The order of priority is what trips families up. When an FVIO condition and a parenting order conflict, the family violence order generally governs what can happen right now, and the parenting order does not provide a defence to a breach. A parent who wants to restore or adjust time with a child has to deal with it properly, either by asking the Magistrates’ Court to frame the FVIO conditions so a specific parenting arrangement can operate, or by returning to the federal family law system to vary the parenting order itself. Trying to sort it out privately with the other parent is the fastest way to end up facing a criminal charge over your own children.
Where the case is heard: Magistrates’ Court or Children’s Court
Jurisdiction depends on who the parties are. Most adult FVIO matters that name children are dealt with in the Magistrates’ Court, but where a child is the applicant or respondent, the matter usually belongs in the Children’s Court of Victoria. Knowing which court applies matters, because the process, the support available, and the way children are dealt with differ between the two.
What does being named as a protected person mean for a respondent?
Being named on an application is not a criminal charge or a finding that you have harmed a child. An FVIO is a civil protective order. The serious consequence comes later: once an order is in force, breaching a condition that protects a child is a standalone criminal offence, prosecuted separately from the order itself. That is why respondents who see their children listed should treat the matter carefully rather than assume it will resolve quietly.
The downstream effects are worth understanding. A final FVIO can affect a firearms licence, can be relevant to working with children checks and some kinds of employment, and can be raised in later family law proceedings about the same children. None of that flows automatically from being named in an application. It flows from a final order being made, and above all from any breach of it. Treating the matter seriously from the first mention is how respondents protect both their relationship with their children and their own record.
What happens when a protected child turns 18?

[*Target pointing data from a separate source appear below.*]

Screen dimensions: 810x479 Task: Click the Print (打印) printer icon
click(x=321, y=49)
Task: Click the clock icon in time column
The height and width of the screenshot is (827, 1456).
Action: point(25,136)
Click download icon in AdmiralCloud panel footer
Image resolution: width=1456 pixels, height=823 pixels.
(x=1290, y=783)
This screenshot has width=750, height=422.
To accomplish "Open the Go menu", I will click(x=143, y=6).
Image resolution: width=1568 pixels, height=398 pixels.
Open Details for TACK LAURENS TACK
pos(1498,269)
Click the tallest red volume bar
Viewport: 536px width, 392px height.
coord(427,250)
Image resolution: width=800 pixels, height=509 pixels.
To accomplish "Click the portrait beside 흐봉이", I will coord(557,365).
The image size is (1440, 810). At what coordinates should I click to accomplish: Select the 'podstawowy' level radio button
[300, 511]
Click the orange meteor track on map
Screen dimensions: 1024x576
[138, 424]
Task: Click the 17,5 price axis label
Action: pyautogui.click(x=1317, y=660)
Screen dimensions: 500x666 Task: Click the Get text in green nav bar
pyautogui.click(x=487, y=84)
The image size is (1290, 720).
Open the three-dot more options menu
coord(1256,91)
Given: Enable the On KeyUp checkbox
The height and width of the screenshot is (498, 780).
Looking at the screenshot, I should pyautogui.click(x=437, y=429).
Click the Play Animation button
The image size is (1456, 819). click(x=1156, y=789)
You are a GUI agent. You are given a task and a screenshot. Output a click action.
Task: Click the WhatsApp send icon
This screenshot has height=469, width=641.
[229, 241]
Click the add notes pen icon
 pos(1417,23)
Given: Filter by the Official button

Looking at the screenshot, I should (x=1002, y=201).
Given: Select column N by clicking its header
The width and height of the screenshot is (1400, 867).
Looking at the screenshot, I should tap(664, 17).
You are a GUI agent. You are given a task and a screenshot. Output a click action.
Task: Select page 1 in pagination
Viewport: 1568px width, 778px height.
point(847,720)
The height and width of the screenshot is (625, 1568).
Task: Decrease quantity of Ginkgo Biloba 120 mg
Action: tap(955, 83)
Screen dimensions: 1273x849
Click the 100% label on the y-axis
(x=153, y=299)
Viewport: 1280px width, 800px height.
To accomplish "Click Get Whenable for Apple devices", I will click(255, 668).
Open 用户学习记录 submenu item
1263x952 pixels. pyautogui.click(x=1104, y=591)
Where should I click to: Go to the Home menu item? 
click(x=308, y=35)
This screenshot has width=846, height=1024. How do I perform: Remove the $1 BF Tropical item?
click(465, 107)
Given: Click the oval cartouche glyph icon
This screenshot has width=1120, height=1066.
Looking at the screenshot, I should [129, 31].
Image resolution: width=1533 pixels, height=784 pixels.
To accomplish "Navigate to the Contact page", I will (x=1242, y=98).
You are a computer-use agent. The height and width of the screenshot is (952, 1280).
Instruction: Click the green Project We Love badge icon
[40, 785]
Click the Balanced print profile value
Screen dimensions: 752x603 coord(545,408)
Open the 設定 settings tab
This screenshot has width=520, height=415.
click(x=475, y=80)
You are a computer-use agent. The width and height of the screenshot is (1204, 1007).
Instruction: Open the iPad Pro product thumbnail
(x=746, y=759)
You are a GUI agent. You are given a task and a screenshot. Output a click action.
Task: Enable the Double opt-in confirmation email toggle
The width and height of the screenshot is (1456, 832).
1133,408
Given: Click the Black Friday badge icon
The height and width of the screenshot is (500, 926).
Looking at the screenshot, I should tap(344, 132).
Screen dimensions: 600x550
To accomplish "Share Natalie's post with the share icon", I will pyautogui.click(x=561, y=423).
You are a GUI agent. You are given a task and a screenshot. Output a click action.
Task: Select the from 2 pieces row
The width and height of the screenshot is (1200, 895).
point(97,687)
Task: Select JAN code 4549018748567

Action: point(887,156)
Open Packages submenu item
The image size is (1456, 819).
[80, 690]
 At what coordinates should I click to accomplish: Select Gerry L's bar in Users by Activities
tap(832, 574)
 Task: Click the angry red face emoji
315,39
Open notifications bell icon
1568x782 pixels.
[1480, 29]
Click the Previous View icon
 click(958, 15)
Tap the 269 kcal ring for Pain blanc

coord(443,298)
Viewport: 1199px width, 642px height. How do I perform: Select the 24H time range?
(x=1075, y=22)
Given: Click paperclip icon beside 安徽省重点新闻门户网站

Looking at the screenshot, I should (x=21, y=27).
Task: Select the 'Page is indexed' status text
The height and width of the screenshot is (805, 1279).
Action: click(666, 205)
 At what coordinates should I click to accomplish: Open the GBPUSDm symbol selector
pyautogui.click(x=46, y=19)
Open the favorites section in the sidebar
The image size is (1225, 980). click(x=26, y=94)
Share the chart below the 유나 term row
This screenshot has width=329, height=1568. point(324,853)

This is an unsettled area that the Victorian Law Reform Commission has examined directly, because an order made to protect a child does not automatically translate into the same protection once that child becomes an adult. If protection is still needed past 18, the position may need to be reviewed rather than assumed, so anyone relying on an order that names an older teenager should get advice about how it will operate as the child ages.
So what should you do if children are named in your intervention order matter?
Do not treat a child being listed as a formality, and do not assume it is either automatic or permanent. Whether you are seeking to protect a child or responding to an order that restricts contact with your own children, speak with a criminal defence lawyer early, so the conditions, the contact arrangements, and any overlap with a parenting order are all dealt with properly from the outset.